Once BAs define the problems and the solutions, they help initiate changes through careful communication and planning across the organization. Because business analysis covers the entire organization, BAs must facilitate cross-functional communications that effectively speak to the needs for change and the path forward so stakeholders at every level support the initiative.
That’s where a strong communication plan comes in.
BAs must be skilled communicators, enabled by a robust communication strategy and plan. Without buy-in from employees and leaders throughout the company, change initiatives will fall flat.
Below we’ll cover what a business analysis communication plan is, why it’s important, and best practices for developing a BA communication strategy.
Why is it important to have a communication plan?

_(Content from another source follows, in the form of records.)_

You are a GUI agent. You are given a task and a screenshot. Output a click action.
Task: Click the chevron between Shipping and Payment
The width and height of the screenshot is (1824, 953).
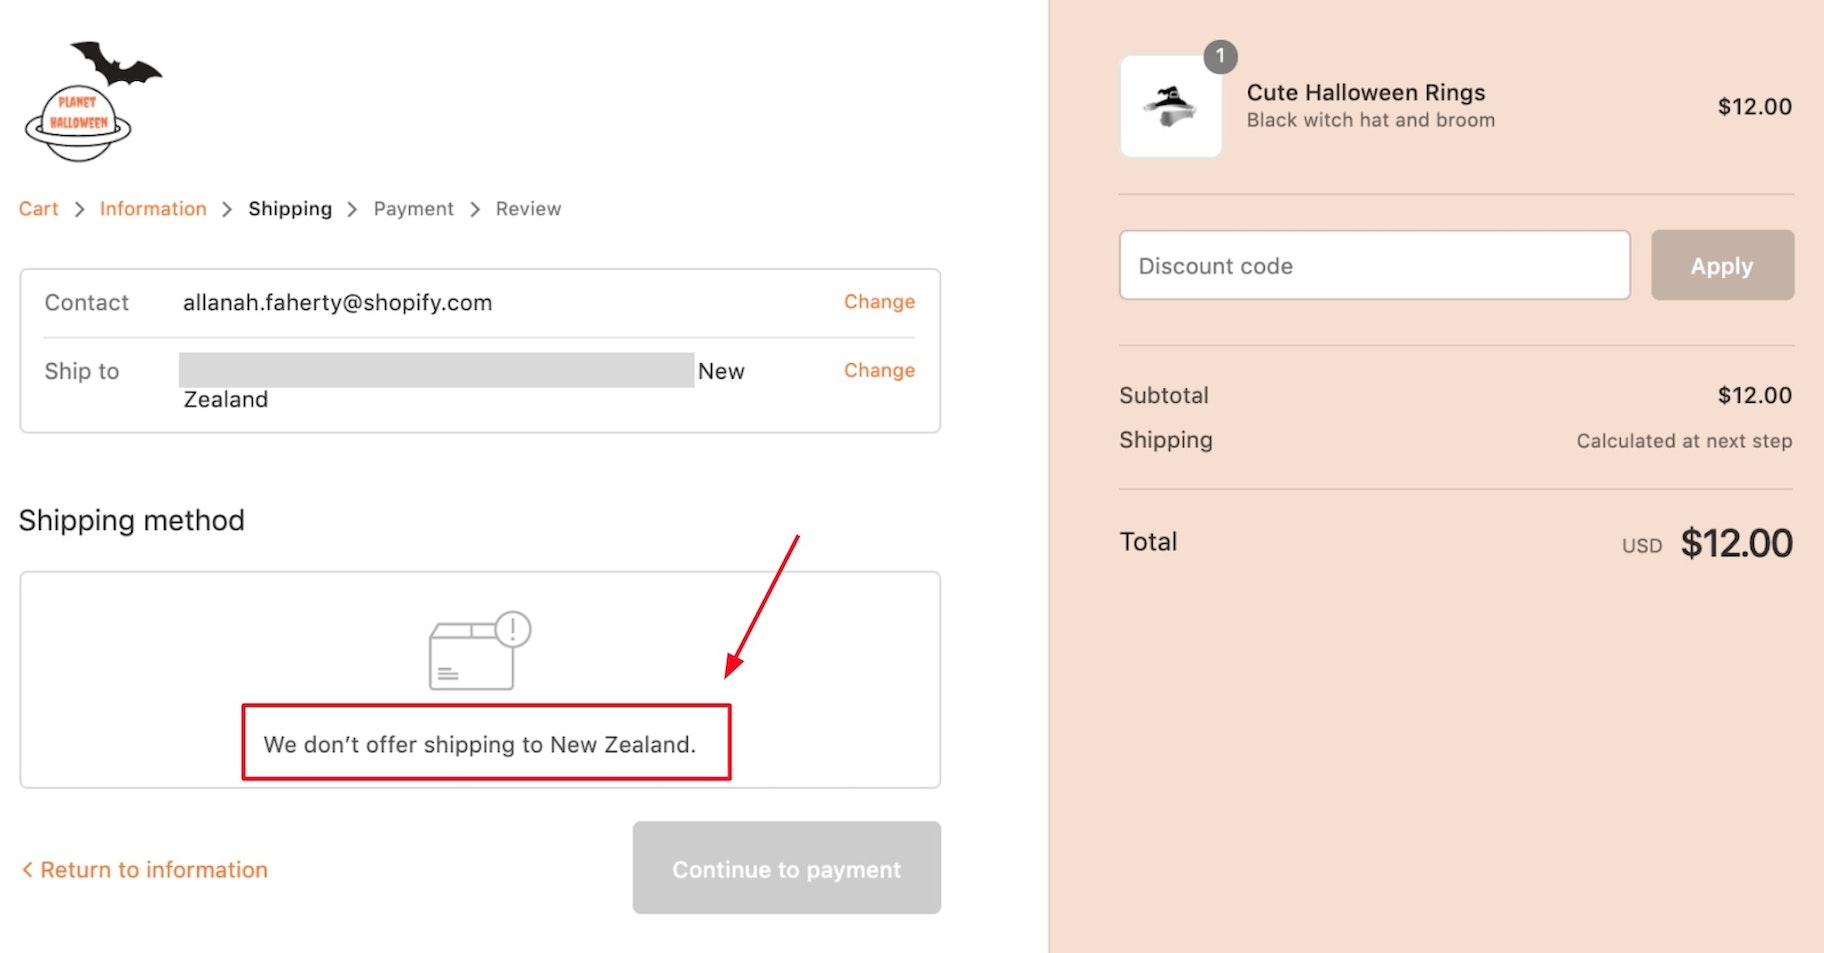(351, 209)
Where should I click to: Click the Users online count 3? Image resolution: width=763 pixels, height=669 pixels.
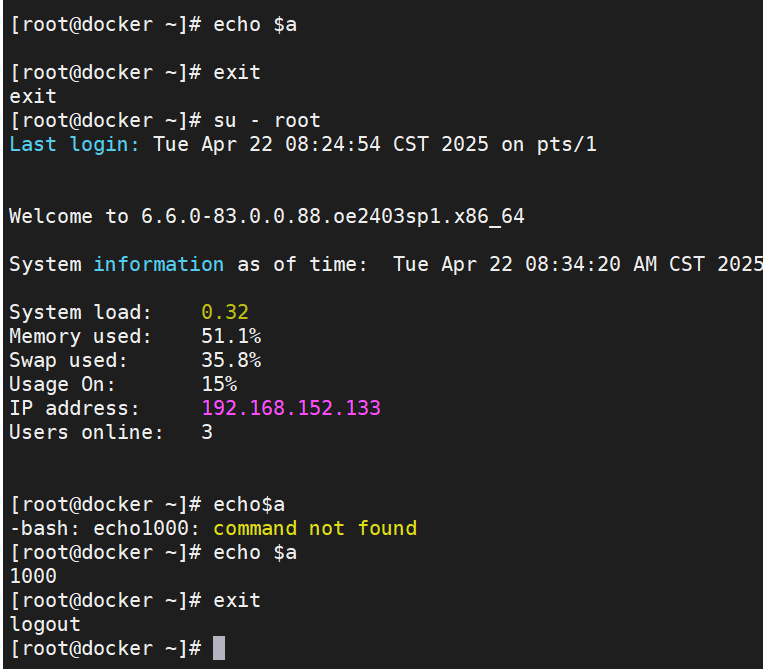207,432
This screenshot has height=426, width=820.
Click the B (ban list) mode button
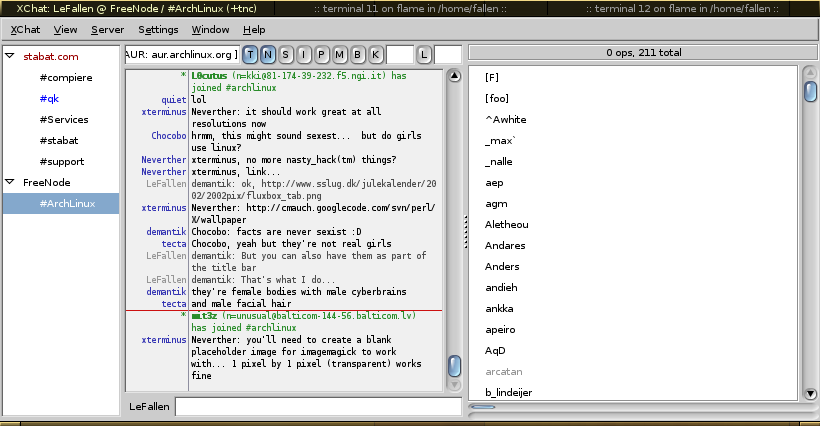click(357, 53)
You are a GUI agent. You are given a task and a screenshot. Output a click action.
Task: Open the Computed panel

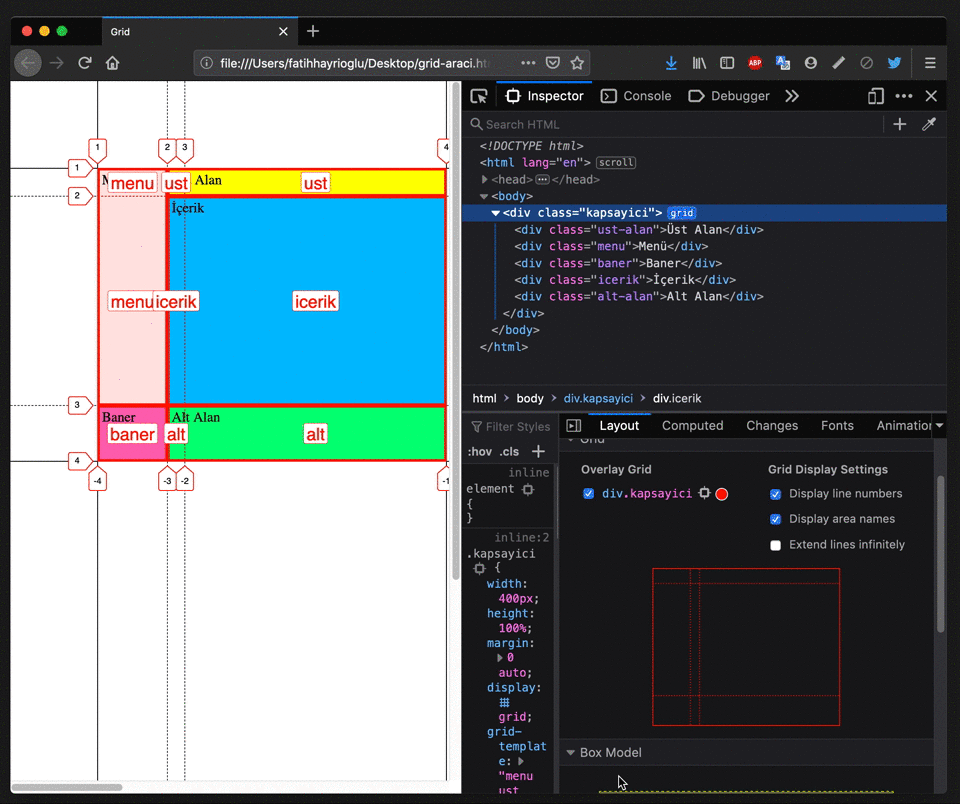pyautogui.click(x=692, y=425)
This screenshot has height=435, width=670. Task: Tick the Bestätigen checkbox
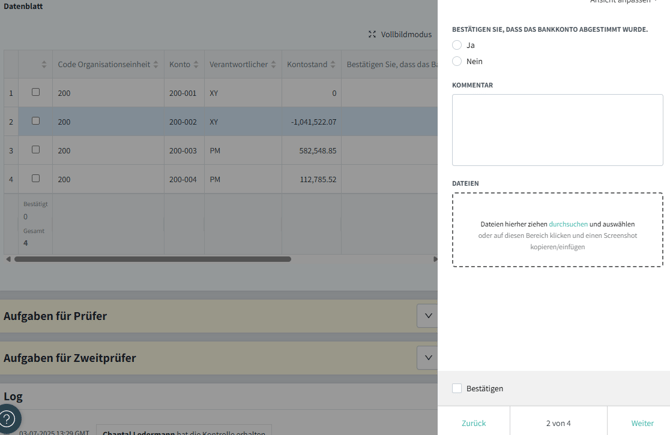tap(457, 388)
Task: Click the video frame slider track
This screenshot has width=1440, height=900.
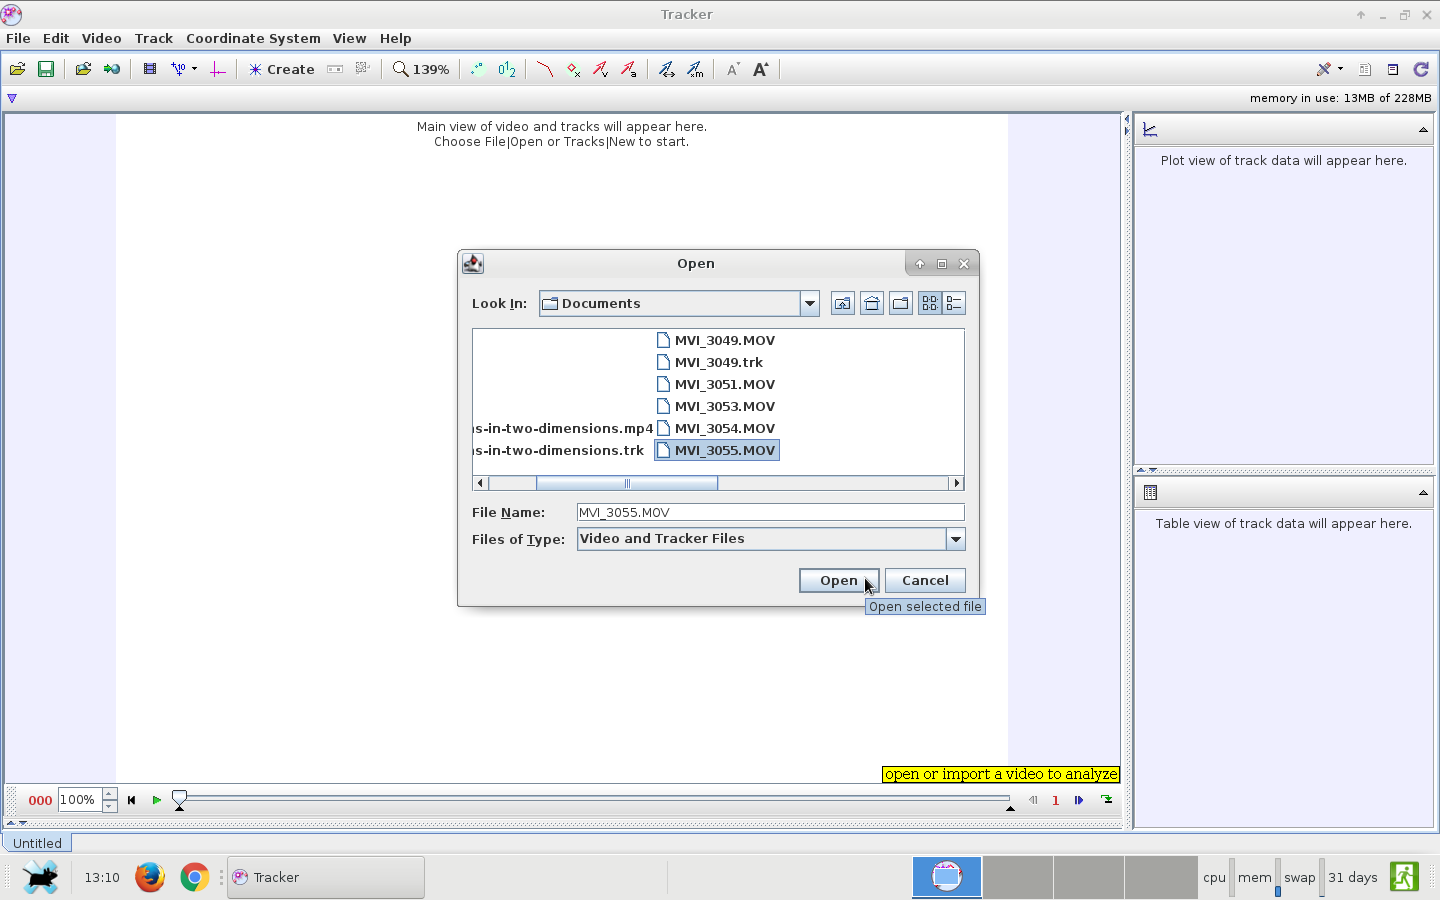Action: pyautogui.click(x=600, y=799)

A formal communication strategy helps business analysts communicate change requirements, project initiatives, and business needs clearly and consistently. This is an important part of the communication strategy because business analysts must be able to communicate clearly across the organization throughout the iterative change management process.
As projects and requirements evolve and different stakeholders engage in the process (or are impacted by the initiatives), communication acts as the glue that holds everything together and keeps everyone on the same page.
A communication plan provides a roadmap to guide messaging decisions and ensure that information is relayed in the right way to the right people.
In short, a strong communication plan:
- Keeps things organized
- Drives efficiency through a set process
- Ensures the communications reach the right audience
What is a business analysis communication plan?
Requirements communication is an important part of a BA’s responsibilities. Ongoing, iterative communication helps BAs convey key business requirements, findings, and recommendations throughout the business analysis process.
Business analysis and requirements communication involve numerous activities including:
- Managing conflicts
- Determining the requirements format
- Creating a requirements package
- Presenting the analysis and requirements
- Reviewing requirements
- Obtaining requirements signoff
To successfully communicate through each of these tasks, BAs need a clear communication plan.
A business analysis communication plan is a framework that helps BAs document:
- What information needs to be shared.
- Who needs to receive the information.
- When information should be delivered.
- How information will be shared (platform and setting).
- Required stakeholder actions (sign off, review, give feedback).
- Next steps after stakeholder actions.
A communication plan should outline the purpose of the communication, how those goals will be achieved, the audience, the timeline for delivery, and how results will be measured.
Use visuals to outline your communication plans and keep track of key messaging strategies. Visuals like a communication plan chart or communication matrix can help you get started.